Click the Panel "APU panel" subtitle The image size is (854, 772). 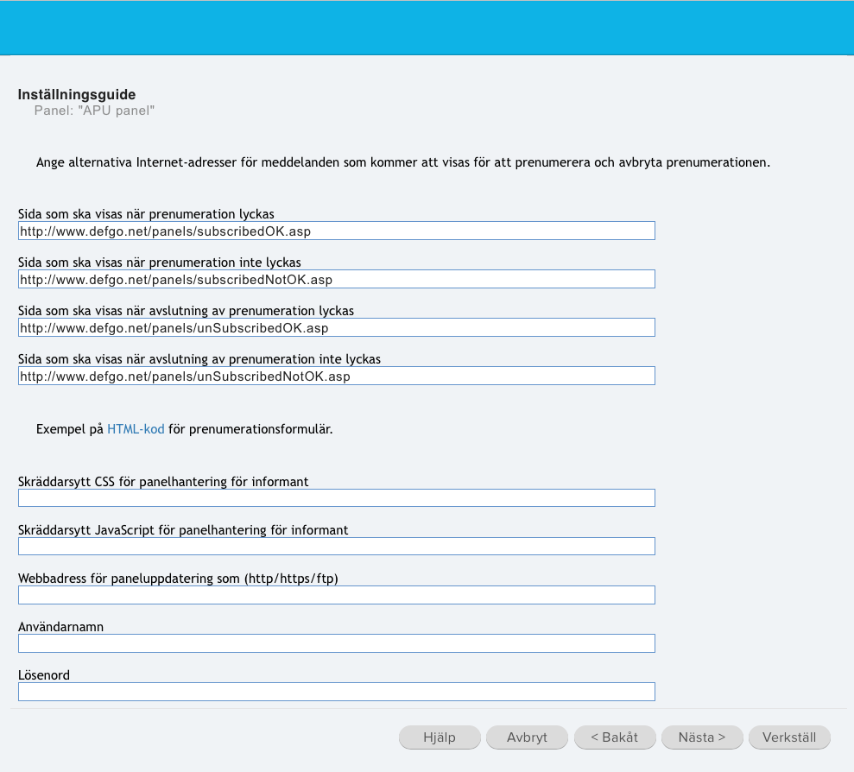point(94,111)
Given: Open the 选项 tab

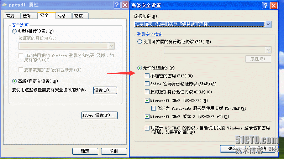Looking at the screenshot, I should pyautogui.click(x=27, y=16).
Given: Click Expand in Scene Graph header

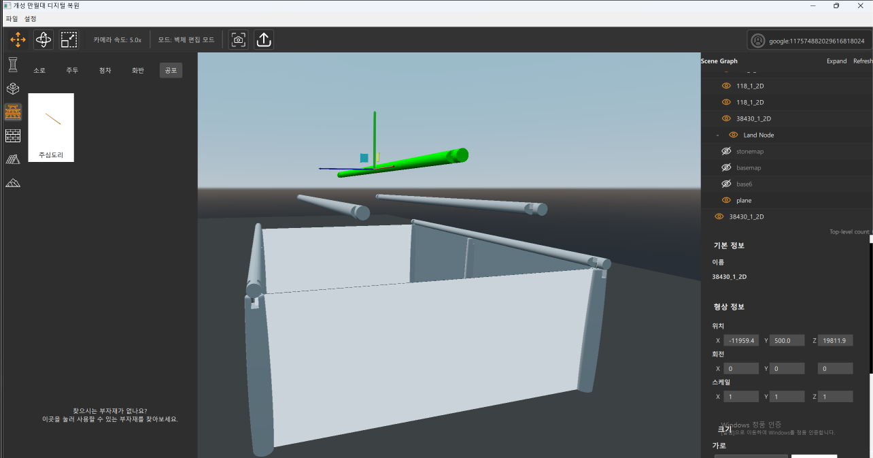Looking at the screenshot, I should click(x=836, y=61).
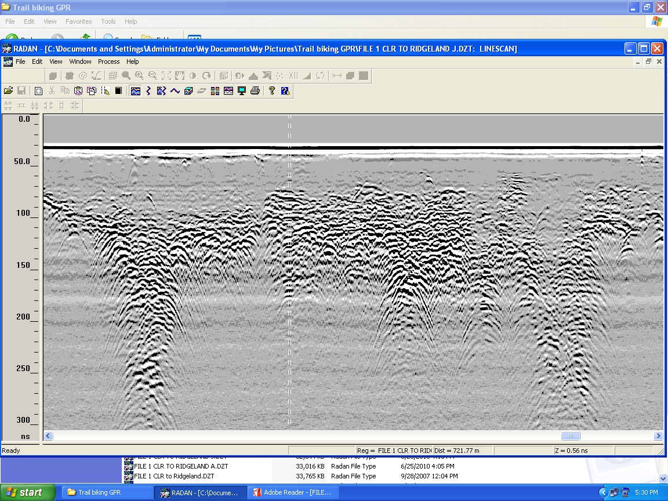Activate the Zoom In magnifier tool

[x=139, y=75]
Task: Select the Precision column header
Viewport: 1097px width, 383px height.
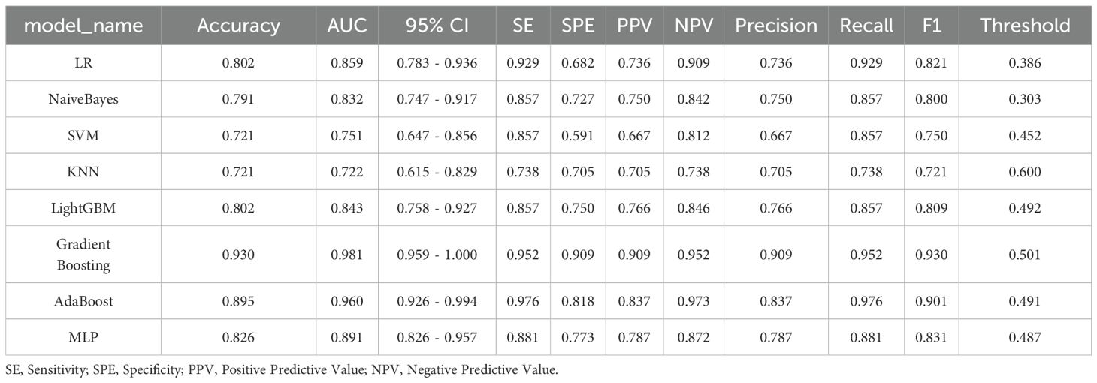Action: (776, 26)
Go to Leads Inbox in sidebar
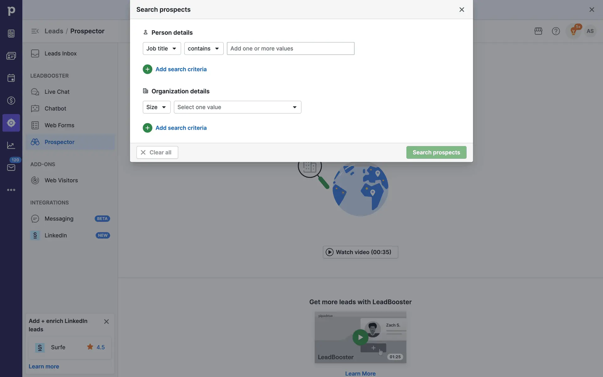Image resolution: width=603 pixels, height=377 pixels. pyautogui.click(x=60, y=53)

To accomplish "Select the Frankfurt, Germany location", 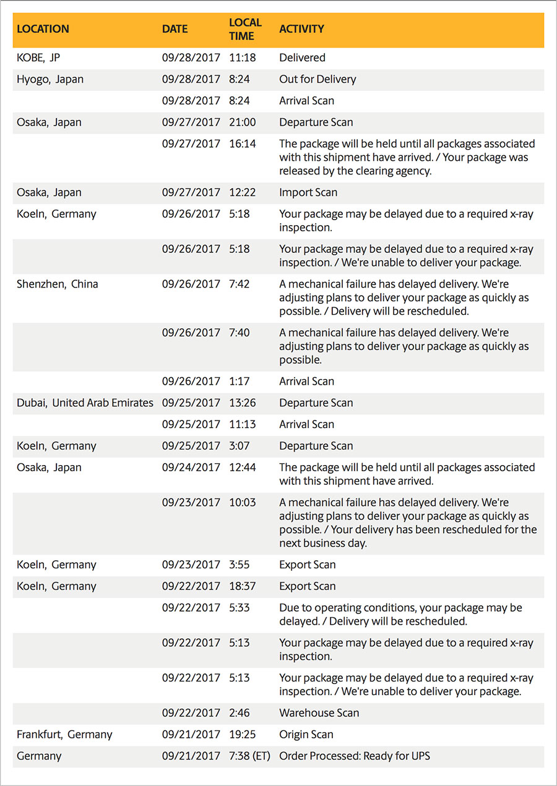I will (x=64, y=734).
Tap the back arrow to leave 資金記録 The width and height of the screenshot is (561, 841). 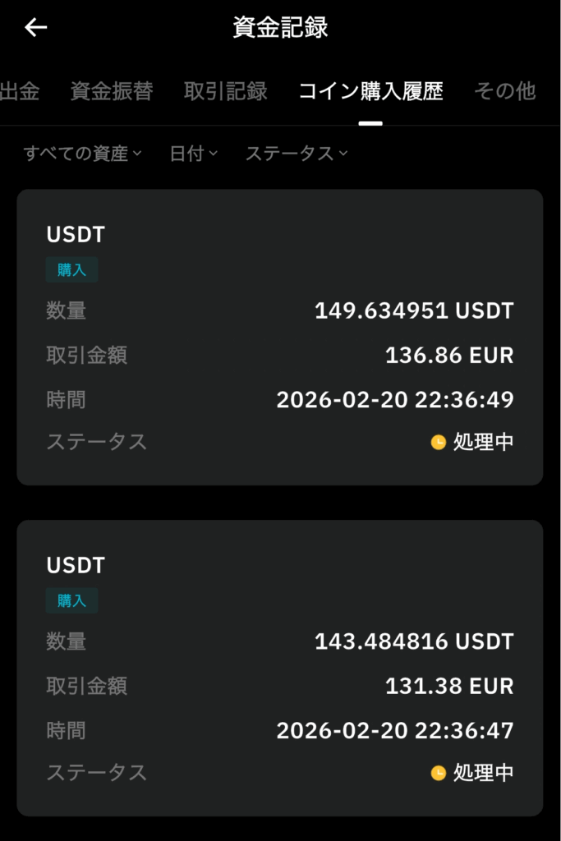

=-=-=

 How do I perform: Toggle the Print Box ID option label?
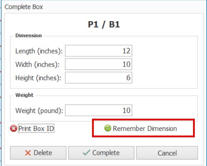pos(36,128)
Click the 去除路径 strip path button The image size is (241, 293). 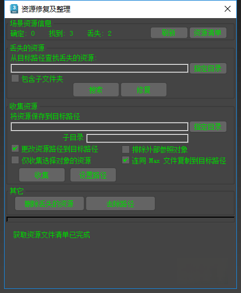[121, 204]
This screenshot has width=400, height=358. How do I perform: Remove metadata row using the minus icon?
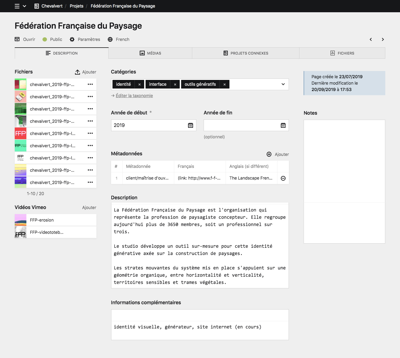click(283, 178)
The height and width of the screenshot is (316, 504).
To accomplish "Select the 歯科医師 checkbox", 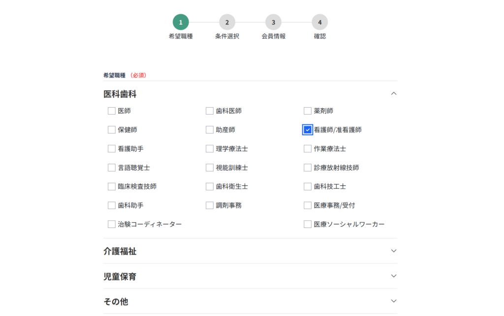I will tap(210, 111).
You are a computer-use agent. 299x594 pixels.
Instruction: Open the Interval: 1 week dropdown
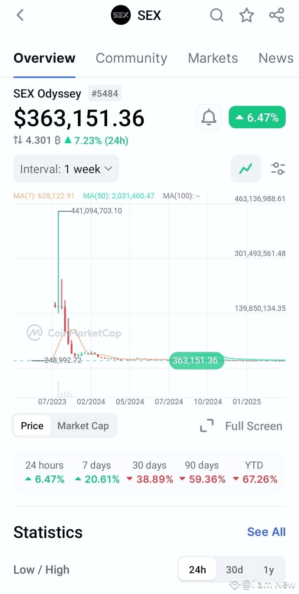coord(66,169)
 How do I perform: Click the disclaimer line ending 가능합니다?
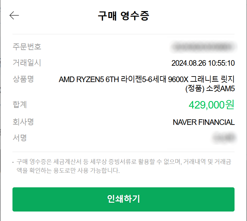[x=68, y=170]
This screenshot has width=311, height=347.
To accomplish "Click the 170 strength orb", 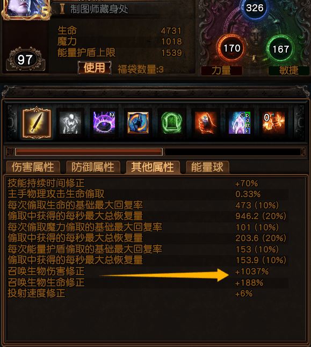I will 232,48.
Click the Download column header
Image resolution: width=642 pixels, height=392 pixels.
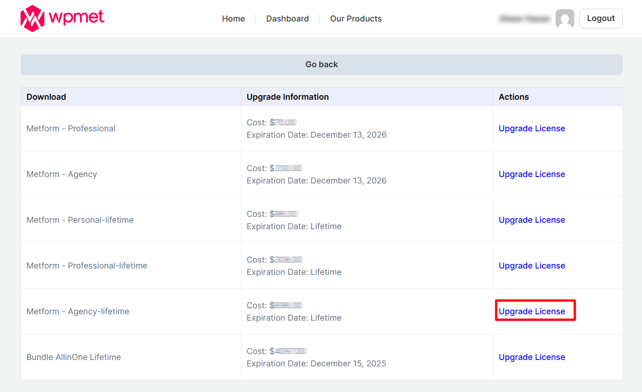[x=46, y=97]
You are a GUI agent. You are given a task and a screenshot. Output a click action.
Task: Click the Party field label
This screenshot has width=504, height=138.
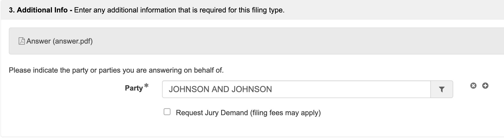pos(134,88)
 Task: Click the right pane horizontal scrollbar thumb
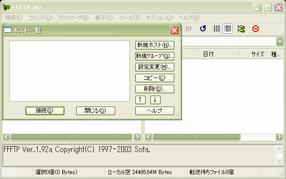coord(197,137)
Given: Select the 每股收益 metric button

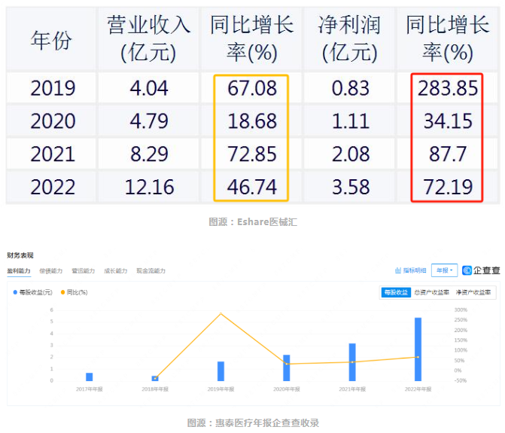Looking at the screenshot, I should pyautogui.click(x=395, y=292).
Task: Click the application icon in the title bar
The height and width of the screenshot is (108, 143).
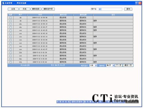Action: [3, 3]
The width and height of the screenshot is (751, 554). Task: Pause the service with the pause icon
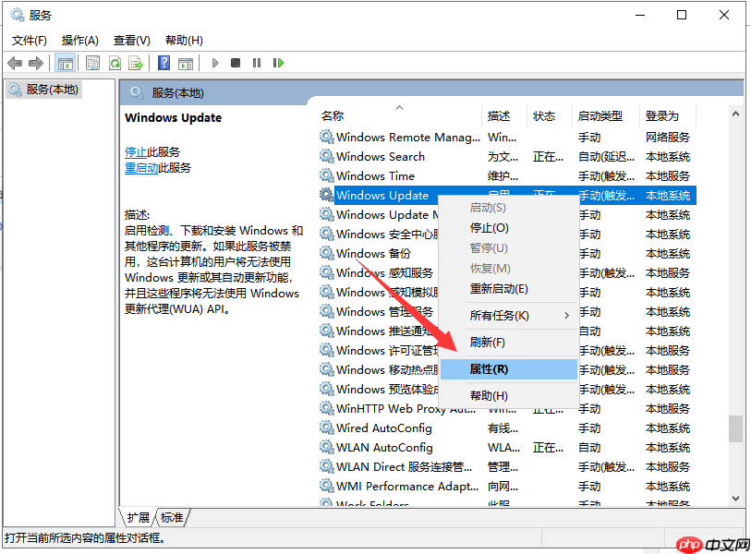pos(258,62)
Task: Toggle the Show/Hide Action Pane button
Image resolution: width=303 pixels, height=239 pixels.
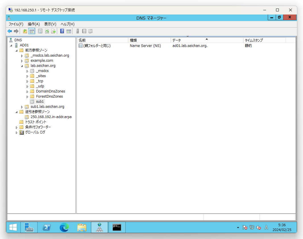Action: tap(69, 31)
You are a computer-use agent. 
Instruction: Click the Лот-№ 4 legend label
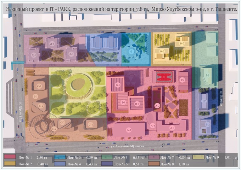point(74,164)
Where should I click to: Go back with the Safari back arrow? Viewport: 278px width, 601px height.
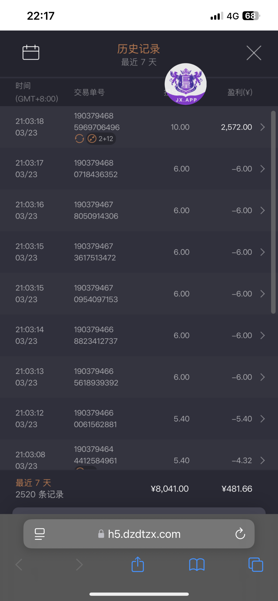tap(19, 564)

=-=-=

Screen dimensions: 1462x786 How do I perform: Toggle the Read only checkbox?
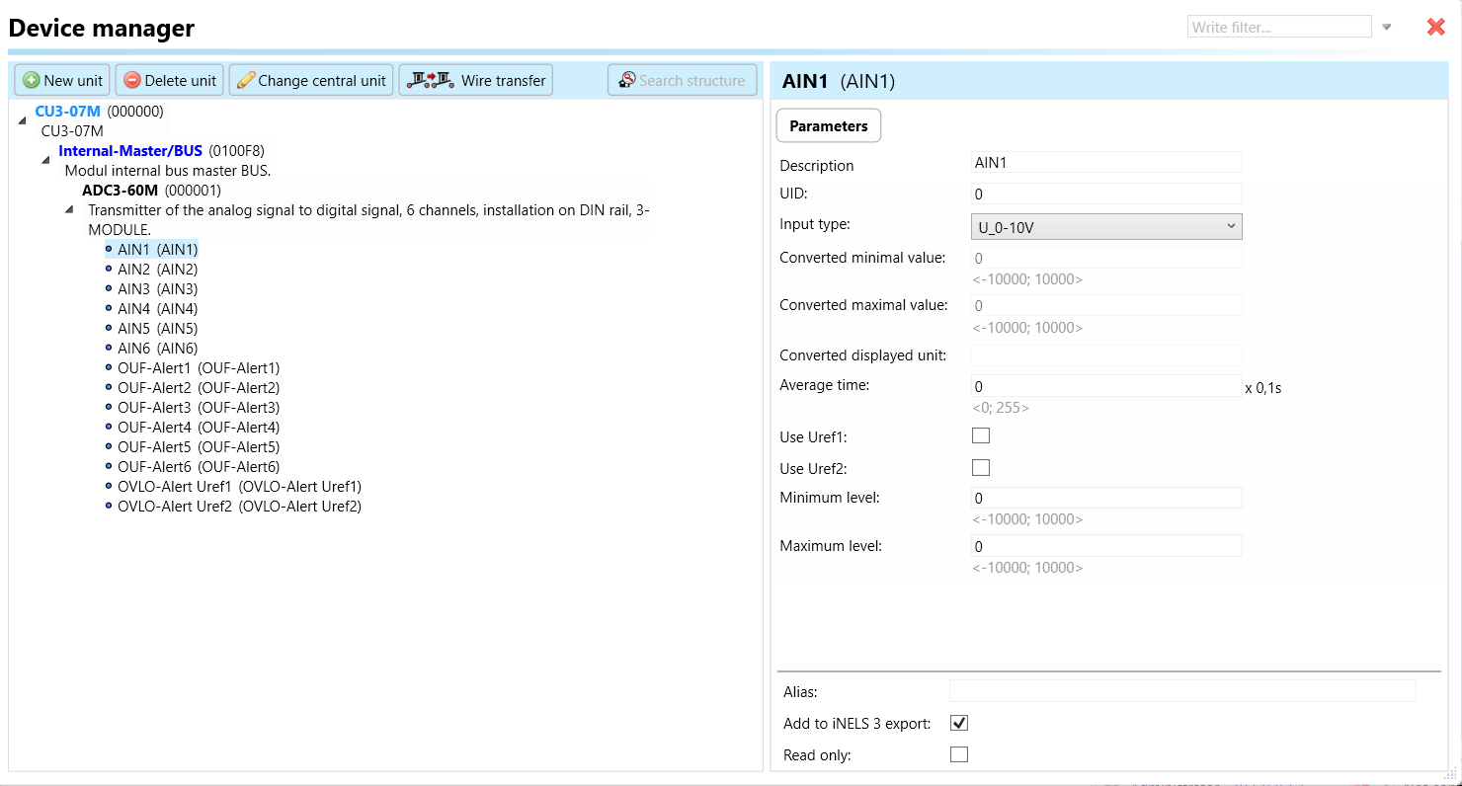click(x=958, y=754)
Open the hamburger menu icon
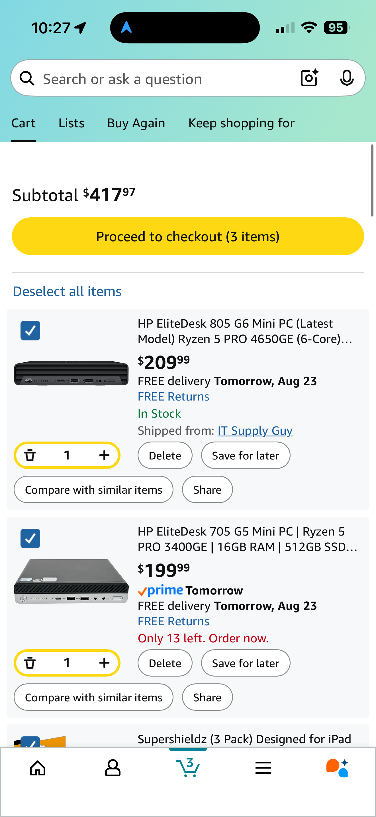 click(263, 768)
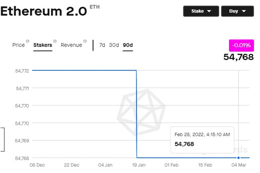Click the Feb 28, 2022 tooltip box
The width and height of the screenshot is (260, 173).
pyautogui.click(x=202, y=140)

=-=-=

What to produce: Looking at the listing above, which lines hold "column"? Copy every such line.

Written answer:
Task: Select the Precision column header
Click the Download column header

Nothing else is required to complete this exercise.